Yankees on the 40-man roster voted unanimously on Friday to stay in Tampa and continue informal workouts during the crisis but clearly the realities of the situation changed things. Many players arrived at Steinbrenner Field Tuesday morning and departed soon afterward. In the biggest sign not too many players would be remaining locally to work at Steinbrenner Field – their right under guidelines agreed upon between MLB and the Players Association – manager Aaron Boone left in his car mid-morning and told reporters he was driving home to Greenwich, Conn. Among the group of players spotted at Steinbrenner Tuesday were Gerrit Cole, Aaron Judge, Giancarlo Stanton, Miguel Andujar, Gleyber Torres, Chad Green, Tyler Wade, Zack Britton, DJ LeMahieu, Masahiro Tanaka, Brett Gardner and Gary Sanchez (Sanchez tested positive for the regular flu last week but has recovered).

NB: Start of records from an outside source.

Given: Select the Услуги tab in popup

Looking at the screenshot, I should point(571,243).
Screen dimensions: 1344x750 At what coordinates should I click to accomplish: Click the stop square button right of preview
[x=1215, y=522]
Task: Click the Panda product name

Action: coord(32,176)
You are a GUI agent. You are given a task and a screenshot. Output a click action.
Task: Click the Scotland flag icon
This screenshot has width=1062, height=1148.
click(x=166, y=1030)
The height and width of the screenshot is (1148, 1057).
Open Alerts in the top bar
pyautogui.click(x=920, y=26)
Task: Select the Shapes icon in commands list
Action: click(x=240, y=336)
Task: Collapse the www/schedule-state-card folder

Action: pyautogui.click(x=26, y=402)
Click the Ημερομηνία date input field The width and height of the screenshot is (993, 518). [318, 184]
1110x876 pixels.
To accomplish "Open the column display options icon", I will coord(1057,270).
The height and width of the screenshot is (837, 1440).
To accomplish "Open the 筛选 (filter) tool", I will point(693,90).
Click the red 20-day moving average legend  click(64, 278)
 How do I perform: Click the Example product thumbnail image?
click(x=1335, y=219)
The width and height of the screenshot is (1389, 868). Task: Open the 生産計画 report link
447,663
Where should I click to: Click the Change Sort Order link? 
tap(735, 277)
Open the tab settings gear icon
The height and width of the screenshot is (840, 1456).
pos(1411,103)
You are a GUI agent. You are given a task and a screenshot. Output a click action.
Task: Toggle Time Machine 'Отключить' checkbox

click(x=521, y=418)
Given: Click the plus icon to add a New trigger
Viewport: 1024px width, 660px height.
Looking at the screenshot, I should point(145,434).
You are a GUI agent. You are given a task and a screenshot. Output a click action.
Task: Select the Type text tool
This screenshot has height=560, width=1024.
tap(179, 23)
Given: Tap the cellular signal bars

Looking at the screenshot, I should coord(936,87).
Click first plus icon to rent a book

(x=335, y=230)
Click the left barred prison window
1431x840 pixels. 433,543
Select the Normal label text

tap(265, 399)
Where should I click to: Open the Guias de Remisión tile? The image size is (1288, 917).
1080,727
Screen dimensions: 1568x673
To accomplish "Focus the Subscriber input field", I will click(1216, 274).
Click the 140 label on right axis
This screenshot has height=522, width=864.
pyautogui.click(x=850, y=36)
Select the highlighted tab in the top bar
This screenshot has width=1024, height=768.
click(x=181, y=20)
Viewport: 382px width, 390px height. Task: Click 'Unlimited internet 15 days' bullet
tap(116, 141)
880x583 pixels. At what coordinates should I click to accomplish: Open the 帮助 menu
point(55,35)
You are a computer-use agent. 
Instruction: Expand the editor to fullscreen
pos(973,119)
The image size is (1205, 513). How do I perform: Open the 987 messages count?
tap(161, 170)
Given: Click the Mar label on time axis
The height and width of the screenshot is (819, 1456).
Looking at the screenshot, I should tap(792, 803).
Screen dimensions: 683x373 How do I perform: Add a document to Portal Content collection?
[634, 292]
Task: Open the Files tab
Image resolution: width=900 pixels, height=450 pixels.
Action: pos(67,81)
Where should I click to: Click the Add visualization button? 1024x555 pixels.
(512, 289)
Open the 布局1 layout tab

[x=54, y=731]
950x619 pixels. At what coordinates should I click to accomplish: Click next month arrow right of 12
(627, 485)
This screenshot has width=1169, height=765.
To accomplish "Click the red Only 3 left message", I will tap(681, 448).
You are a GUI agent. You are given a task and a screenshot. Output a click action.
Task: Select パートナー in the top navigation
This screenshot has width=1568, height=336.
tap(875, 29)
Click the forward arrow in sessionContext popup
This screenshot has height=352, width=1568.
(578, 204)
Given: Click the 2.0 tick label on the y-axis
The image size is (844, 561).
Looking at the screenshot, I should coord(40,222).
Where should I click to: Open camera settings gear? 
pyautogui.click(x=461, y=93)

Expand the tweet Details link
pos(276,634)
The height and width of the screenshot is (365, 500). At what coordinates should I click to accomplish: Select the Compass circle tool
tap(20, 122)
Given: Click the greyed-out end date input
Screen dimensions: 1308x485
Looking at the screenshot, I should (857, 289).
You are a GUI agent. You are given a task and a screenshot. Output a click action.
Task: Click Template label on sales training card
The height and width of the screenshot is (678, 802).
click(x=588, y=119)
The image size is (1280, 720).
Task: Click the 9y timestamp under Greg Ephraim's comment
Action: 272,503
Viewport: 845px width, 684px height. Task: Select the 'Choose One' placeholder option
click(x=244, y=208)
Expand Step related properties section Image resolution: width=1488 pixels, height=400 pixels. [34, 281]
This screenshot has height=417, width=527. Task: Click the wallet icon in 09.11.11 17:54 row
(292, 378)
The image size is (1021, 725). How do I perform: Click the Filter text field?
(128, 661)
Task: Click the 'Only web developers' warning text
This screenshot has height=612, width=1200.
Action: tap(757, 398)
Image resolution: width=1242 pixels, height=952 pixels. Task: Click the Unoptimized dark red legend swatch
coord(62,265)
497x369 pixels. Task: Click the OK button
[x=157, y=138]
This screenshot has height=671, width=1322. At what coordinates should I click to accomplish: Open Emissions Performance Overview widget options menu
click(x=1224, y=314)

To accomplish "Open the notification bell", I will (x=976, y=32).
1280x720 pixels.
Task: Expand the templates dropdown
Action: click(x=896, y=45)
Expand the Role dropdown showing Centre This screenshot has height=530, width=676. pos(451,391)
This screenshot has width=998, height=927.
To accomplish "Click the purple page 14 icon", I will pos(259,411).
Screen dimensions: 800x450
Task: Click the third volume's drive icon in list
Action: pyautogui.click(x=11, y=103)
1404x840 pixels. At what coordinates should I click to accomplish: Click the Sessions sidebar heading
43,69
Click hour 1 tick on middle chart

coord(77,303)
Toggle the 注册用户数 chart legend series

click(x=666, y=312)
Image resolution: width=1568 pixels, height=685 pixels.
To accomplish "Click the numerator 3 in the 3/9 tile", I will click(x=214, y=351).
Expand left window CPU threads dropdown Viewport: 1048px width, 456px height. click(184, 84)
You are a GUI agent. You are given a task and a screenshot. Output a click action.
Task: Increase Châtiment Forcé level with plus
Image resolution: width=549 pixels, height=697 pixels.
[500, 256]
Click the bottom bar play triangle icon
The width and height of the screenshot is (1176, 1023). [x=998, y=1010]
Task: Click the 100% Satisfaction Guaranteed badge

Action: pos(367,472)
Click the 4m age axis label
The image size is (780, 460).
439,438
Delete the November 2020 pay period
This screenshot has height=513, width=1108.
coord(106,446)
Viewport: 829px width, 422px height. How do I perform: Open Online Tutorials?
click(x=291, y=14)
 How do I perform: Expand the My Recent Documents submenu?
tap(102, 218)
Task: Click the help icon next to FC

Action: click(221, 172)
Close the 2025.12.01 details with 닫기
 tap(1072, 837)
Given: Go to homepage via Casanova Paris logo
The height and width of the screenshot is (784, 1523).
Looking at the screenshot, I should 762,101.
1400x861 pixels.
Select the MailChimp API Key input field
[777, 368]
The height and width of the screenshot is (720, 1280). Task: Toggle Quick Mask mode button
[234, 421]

The vast majority of them appeared to have collected their things, an indication they would be leaving town.

“I’ve certainly never gone through anything like it, I don’t think many of us have,” said Happ, who lives locally and occasionally will come by Steinbrenner to work out and throw. “Again, it’s starting to just hit home a little more every day it seems like. So we’re just preparing and being as smart as we can and paying attention to the news.”

Outside Steinbrenner Field Tuesday, Cashman declined to comment on the second positive test but said he planned to remain in Tampa.

“I’m not going anywhere,” Cashman said. “The only way I’m leaving is if things are OK. If they’re not OK, I’m not leaving.”

The Hillsborough County Health Department recommended that the complex quickly be shuttered, which it was. The Yankees said on Tuesday that they would will continue to follow all protocols and recommendations established by local and federal public health experts and Major League Baseball.